Haroon Nassiry wrote:

> In fact we are using crle to fix the locations of the libraries, that is 
> why we are using it ( the reason we are doing this is because we put C++ 
> objects in shared memory and all processes using those objects MUST see 
> the vtables for those object at the same offset, otherwise SEGVs occur 
> when a process calls virtual function on object created by different 
> process ).

Oh, I see.

Then let's return to your original example.  When you create an
"alternative" object (the one that's been fixed to an address
space), the configuration file holds two pieces of information:
the location of the "original" object, and the location of its
associated "alternative".  If the runtime linker, as part of
its searching for dependencies, is directed to the "original"
object, it will substitute this for the "alternative".

So, given that you already have applications with a recorded
runpath of /fnsw/lib/shobj, you want to consider these the
"original" dependencies.

Thus:

  crle -c fn.conf -o /apps002/fnsw/lib/shobj/fixed-libs \
     -I /fnsw/lib/shobj/libfn_test_shlib.so

I think is what you want.  This takes the original file and
makes an alternative in /apps002....  When ld.so.1 processes
your app, it will look for libfn_test_shlib.so in the
original directory, the configuration file will then indicate
that this "match" should be switched to use the /apps002
alternative.

"ldd -c fn.conf" should confirm the use of the alternative.

Note, I've heard of folks playing in a similar "shared memory"
model, but never heard the results, so I can't claim crle()
is a total solution to this mode of operation.  Good luck.

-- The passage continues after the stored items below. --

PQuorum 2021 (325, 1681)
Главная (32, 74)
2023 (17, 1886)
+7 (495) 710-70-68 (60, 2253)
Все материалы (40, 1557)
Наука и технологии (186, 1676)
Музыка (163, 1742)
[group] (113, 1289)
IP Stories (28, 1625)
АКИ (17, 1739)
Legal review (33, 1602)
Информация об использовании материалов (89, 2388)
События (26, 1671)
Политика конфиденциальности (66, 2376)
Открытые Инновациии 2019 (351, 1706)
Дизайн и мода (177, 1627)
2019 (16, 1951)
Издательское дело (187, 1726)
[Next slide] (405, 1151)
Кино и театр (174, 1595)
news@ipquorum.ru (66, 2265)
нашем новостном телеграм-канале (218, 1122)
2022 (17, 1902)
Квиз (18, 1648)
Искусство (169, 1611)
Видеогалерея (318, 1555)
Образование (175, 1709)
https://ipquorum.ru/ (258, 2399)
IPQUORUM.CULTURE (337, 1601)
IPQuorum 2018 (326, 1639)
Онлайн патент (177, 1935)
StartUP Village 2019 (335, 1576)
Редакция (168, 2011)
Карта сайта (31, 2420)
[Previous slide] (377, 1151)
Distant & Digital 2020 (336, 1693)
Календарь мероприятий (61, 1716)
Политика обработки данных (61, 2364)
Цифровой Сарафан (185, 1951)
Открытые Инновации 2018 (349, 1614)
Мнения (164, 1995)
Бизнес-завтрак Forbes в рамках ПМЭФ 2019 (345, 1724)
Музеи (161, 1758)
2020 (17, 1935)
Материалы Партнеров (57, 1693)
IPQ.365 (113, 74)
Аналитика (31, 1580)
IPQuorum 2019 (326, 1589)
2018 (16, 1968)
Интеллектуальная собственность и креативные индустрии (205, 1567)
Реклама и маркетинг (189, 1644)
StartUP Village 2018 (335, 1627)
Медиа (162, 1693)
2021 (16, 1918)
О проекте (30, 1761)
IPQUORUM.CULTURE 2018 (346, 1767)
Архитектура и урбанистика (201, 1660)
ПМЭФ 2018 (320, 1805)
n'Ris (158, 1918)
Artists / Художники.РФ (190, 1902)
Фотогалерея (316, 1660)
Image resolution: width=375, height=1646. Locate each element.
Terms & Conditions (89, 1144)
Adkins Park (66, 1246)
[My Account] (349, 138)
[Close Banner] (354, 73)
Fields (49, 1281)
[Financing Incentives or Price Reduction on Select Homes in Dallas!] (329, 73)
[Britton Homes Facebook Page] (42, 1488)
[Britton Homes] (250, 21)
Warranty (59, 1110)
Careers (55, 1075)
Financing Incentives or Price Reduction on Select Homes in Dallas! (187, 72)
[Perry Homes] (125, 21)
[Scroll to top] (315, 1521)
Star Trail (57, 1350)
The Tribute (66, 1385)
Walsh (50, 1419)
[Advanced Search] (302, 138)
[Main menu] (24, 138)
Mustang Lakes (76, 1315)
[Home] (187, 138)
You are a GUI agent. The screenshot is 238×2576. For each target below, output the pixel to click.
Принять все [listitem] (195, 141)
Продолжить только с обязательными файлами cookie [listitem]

>> Have they looked at the $ORIGIN runpath token as an alternative
>> to having to use LD_LIBRARY_PATH?
> No can you give us more information on what this is or tell us where to 
> look for information on this.

Forget this, now that I understand your scenario.  $ORIGIN
provides a generic way of finding dependencies that can be
installed in different locations on a system.  The Linker
and Libraries Manual has this well documented.